There was no difference in hemodynamic values after intubation, suggesting the groups were anesthetized to similar depth. Comparing lidocaine and placebo, there were no significant differences in lower pulmonary resistance (RL) after intubation or after isoflurane. There were also no significant differences in the number of responders to tracheal intubation between the two groups.

Part 2: Albuterol-Placebo

There was no difference in hemodynamic responses to intubation between the groups. The RL after intubation and after isoflurane was lower than in the albuterol treated group compared to placebo. There were also significantly fewer ‘responders’ (high postintubation resistance that lowered with isoflurane treatment) in the albuterol group compared to placebo.

Effects of Isoflurane

There was statistically significant reduction in RL after the administration of isoflurane in all study groups. This corroborates the known bronchodilation effect of this drug.

Conclusion

These results show that intravenous lidocaine, 1.5 mg/kg, given within 3 minutes before intubation, was not effective in preventing postintubation bronchospasm in asthmatic patients undergoing propofol-induced general anesthesia with tracheal intubation. However, inhaled albuterol was effective. The authors further note they did not demonstrate any association between bronchial response to intubation and preoperative FEV1 or change in FEV1 after bronchodilation. These data suggest that preoperative FEV1 may not be useful in predicting which patients may exhibit bronchoconstriction in response to intubation.


ABSTRACT


Inhaled Albuterol, but Not Intravenous Lidocaine, Protects Against Intubation-Induced Bronchoconstriction in Asthma

AUTHORS:
Maslow A, Regan M, Israel E, Darvish A, Mehrez M, Boughton R, Loring S

SOURCE:
Anesthesiology 2000: 93: 1198-1204.

ABSTRACT:
BACKGROUND: The ability of intravenous lidocaine to prevent intubation-induced bronchospasm is unclear. The authors performed a prospective, randomized, double-blind, placebo-controlled trial to test the ability of intravenous lidocaine and inhaled albuterol to attenuate airway reactivity after tracheal intubation in asthmatic patients undergoing general anesthesia.

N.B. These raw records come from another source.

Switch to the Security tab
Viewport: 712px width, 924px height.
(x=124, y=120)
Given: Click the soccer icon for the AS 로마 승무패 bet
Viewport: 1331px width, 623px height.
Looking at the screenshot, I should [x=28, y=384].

METHODS: Sixty patients were randomized to receive either 1.5 mg/kg intravenous lidocaine or saline, 3 min before tracheal intubation. An additional 50 patients were randomized to receive 4 puffs of inhaled albuterol or placebo 15-20 min before tracheal intubation. Anesthesia was induced with propofol. Immediately after intubation and at 5-min intervals, transpulmonary pressure and airflow were recorded, and lower pulmonary resistance (RL) was calculated. Isoflurane was administered after the initial two measurements to assess reversibility of bronchoconstriction. A bronchoconstrictor response to intubation was defined as RL greater than or equal to 5 cm H2O. l-1. s-1 in the first two measurements after intubation and RL subsequently decreasing by 50% or more after isoflurane. RESULTS: The lidocaine and placebo groups were not different in the peak RL before administration of isoflurane (8.2 cm H2O. l-1. s-1 vs. 7.6 cm H2O. l-1. s-1) or frequency of airway response to intubation (lidocaine 6 of 30 vs. placebo 5 of 27). In contrast, the albuterol group had lower peak RL (5.3 cm H2O. l-1. s-1 vs. 8.9 cm H2O. l-1. s-1; P < 0.05) and a lower frequency of airway response (1 of 25 vs. 8 of 23; P < 0.05) than the placebo group.

CONCLUSIONS: Inhaled albuterol blunted airway response to tracheal intubation in asthmatic patients, whereas intravenous lidocaine did not.